ÉNONCÉ DE L'EXERCICE – Recopiez fidèlement le passage du texte sur les adresses IP qui va de « La question est » jusqu'à « même énormément extrapolés. ».

BLOC DE TEXTE –
────────────────

Récemment, ce blog mettait en avant les "premières" transactions économiques directes concernant des adresses IP et les dérives possibles.
Fort de ma veille quotidienne, j'ai pu découvrir l'échange de questions réponses parlementaires ayant récemment eu lieu à propos des adresses IP. Qu'un tel échange ait lieu dans cette enceinte n'est pas anodin et je trouve cela plutôt très positif. Je n'en dirai pas autant de la réponse du gouvernement...
La question est posée par Mme la Député Laure de La Raudière qui n'est pas complètement une nouvelle venue dans les questions politiques et Internet. Je reproduis ici son intervention :
Personnellement, je suis relativement admiratif quant à cette question. J'ai noté, pour analyse, les points saillants :
- Risques liés à l'épuisement : c'est très juste et bien formulé
- 32 bits et 128 bits : on retiendra le souhait d'être juste techniquement. En revanche, coder sur 128 bits n'offrent pas un espace illimité d'adressage car il est fini. La véritable formule est "virtuellement illimité" considérant la taille de l'espace par rapport aux besoins, même énormément extrapolés.

────────────────

DONNÉES FOURNIES –
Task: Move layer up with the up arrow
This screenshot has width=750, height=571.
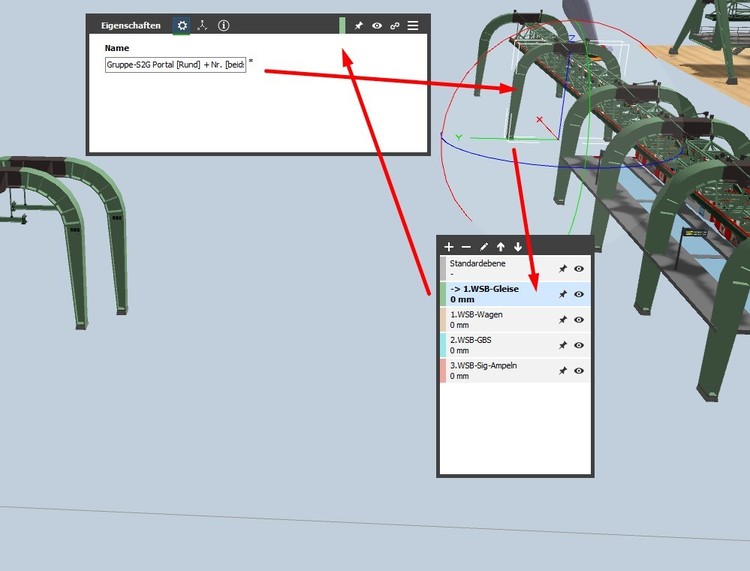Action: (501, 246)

────────────────

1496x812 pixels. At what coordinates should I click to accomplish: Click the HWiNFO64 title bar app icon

────────────────

CORRIGÉ DE L'EXERCICE –
La question est posée par Mme la Député Laure de La Raudière qui n'est pas complètement une nouvelle venue dans les questions politiques et Internet. Je reproduis ici son intervention :
Personnellement, je suis relativement admiratif quant à cette question. J'ai noté, pour analyse, les points saillants :
- Risques liés à l'épuisement : c'est très juste et bien formulé
- 32 bits et 128 bits : on retiendra le souhait d'être juste techniquement. En revanche, coder sur 128 bits n'offrent pas un espace illimité d'adressage car il est fini. La véritable formule est "virtuellement illimité" considérant la taille de l'espace par rapport aux besoins, même énormément extrapolés.